ルーキーイヤーの96年6月15日、甲子園での阪神戦。延長13回、三塁・仁志の失策でサヨナラ負けを喫して4連敗となった。宿舎に戻って食事も取らず、部屋から一歩も出ずにいた。するとマネジャーから「監督が呼んでいる」と部屋に行くよう促された。「あしたからまた頑張れ。キミが頑張らなきゃダメなんだからな」。その言葉に救われて名手へ成長していった。

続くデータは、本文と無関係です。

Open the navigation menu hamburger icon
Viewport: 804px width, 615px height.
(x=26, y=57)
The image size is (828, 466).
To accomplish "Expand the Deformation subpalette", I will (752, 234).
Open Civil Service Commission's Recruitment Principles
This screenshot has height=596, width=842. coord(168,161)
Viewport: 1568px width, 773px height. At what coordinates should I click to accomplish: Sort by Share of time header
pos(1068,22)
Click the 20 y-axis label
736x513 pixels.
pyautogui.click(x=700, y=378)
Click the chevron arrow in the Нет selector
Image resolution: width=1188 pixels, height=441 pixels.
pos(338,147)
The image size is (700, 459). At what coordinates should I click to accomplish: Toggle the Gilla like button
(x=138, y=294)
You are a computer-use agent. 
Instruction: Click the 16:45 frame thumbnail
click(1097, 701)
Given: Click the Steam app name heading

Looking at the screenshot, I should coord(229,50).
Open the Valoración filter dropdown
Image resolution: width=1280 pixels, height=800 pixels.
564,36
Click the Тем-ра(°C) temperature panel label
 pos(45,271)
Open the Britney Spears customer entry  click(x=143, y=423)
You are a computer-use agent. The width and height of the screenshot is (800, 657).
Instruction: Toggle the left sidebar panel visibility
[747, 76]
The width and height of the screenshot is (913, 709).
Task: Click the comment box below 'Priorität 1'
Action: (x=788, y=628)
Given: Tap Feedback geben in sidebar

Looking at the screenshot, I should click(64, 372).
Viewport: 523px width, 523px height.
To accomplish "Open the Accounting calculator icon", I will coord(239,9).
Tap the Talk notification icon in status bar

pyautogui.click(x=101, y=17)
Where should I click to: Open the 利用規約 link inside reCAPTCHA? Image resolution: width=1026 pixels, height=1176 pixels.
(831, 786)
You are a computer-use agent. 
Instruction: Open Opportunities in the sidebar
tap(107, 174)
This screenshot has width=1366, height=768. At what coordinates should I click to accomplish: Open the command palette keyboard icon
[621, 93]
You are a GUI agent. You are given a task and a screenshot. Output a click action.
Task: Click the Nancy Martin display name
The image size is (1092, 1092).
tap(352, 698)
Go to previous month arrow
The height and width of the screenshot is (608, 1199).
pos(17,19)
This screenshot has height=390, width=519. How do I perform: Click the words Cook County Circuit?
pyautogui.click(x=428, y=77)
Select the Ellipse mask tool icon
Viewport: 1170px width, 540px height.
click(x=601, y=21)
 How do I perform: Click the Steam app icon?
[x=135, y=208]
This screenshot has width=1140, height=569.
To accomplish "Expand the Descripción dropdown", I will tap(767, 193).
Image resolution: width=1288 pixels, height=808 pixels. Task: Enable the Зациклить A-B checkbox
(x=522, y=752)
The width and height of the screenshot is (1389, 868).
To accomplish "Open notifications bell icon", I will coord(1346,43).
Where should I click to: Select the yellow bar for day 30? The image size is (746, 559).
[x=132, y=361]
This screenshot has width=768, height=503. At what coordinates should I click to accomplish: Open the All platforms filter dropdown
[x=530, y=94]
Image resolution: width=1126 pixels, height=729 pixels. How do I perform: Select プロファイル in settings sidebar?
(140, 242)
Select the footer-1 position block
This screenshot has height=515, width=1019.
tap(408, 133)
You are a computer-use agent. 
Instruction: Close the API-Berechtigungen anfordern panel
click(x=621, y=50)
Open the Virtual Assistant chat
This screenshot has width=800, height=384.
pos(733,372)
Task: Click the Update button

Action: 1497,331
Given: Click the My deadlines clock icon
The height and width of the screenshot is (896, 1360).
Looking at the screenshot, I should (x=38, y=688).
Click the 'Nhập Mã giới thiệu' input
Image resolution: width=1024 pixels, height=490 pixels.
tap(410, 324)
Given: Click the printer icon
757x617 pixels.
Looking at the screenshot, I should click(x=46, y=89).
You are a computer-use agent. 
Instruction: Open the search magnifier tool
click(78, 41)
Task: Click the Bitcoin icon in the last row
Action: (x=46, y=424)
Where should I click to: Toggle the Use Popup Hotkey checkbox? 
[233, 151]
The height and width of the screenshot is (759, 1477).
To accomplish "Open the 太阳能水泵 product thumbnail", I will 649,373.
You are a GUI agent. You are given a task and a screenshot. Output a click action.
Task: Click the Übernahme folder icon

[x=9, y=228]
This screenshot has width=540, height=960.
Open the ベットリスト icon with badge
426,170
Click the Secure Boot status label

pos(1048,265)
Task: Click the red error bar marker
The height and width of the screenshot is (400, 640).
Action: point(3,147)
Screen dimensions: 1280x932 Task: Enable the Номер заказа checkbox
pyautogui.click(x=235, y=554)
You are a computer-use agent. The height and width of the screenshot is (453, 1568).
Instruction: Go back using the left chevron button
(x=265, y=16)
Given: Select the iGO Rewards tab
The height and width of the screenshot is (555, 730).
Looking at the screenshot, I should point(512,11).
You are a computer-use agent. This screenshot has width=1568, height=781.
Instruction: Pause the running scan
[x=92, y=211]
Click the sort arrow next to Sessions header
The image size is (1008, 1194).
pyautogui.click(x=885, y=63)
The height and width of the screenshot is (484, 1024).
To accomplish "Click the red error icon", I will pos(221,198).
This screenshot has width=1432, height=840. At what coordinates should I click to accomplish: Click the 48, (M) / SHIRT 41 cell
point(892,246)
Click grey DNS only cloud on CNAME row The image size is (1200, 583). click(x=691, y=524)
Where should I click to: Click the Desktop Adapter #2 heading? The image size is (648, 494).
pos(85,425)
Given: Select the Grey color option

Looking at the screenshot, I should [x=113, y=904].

 「近くにいないと、長嶋さんがどれぐらい華やかでかっこいいのかも、知らないんだろうな、って思う。それを知っているだけでも誇り」

 今、西武で指導者を務める。

 「華のある選手をつくりたい。長嶋さんはスター選手をスターとして扱うからスターになるんだよ。僕もうまく演出したい」

 ◆仁志 敏久(にし・としひさ)1971年10月4日、茨城県生まれ。

53歳。常総学院から早大、日本生命を経て95年ドラフト2位で巨人に入団。96年新人王。2007年に横浜(現DeNA)に移籍。米独立リーグでプレーした10年6月に引退。NPB通算1587試合で1591安打、打率2割6分8厘、154本塁打、541打点。135盗塁。ゴールデン・グラブ4度受賞。20年11月にDeNAの2軍監督に就任し、23年で退団。24年10月に現職の西武の野手チーフ兼打撃コーチに就任した。右投右打。